• **How to complete this task**: When the word "axis" shows up in a line of the records below, copy that line.

Stored data entries

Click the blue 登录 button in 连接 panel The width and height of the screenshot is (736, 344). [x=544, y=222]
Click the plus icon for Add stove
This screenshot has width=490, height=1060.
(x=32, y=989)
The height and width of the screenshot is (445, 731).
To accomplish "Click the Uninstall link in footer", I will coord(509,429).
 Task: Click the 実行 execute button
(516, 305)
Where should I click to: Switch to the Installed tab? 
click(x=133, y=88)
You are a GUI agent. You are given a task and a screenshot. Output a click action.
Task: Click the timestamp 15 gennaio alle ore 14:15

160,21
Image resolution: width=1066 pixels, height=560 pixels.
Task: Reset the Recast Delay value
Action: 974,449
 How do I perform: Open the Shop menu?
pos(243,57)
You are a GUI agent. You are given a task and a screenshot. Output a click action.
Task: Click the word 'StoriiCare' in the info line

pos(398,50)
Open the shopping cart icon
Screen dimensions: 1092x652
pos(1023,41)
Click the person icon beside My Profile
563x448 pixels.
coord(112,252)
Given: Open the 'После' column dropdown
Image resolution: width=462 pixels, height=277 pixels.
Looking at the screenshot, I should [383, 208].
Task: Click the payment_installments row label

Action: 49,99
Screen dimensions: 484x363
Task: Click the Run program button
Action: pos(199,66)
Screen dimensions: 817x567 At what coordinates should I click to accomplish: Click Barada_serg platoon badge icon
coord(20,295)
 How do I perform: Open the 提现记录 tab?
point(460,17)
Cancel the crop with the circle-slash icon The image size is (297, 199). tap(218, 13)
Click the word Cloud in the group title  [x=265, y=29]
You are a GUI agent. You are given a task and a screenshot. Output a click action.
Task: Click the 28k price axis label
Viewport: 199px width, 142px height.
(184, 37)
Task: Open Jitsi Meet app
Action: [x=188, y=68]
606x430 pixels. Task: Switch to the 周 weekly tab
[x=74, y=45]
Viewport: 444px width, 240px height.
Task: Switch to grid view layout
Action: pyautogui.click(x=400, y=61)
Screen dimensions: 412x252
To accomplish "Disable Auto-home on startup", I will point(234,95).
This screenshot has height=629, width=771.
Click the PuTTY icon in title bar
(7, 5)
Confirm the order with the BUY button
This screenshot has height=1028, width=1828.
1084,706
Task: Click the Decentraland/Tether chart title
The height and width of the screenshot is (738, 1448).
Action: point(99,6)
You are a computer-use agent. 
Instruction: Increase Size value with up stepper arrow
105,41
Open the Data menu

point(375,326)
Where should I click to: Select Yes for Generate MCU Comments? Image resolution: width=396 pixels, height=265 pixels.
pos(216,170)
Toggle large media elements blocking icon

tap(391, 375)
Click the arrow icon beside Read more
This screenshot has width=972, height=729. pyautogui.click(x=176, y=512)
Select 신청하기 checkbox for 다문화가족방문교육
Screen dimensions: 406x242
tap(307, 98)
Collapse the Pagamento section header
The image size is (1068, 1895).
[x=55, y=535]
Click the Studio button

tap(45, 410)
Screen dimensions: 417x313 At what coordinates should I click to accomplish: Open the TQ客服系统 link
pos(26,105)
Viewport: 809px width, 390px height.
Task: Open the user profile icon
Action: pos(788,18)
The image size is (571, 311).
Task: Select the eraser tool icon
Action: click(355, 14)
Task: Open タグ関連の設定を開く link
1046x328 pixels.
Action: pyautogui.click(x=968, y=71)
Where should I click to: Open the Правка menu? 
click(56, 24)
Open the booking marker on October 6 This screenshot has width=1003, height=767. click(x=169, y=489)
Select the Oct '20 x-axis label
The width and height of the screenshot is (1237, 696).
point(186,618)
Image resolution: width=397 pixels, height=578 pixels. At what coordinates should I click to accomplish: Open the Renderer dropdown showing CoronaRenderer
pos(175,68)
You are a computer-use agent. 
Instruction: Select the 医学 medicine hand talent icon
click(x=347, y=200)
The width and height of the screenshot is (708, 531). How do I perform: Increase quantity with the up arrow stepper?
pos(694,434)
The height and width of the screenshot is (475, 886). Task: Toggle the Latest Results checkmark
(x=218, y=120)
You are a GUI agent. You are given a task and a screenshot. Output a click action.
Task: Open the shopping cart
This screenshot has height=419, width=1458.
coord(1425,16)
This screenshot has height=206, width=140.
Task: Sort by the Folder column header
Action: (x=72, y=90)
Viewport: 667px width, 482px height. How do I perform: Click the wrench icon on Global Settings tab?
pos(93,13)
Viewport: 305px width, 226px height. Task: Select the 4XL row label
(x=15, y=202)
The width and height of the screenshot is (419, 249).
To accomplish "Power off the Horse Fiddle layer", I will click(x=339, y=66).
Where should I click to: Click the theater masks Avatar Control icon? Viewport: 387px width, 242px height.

• **Output of the task**:
Task: Click the 28k price axis label
Select the Oct '20 x-axis label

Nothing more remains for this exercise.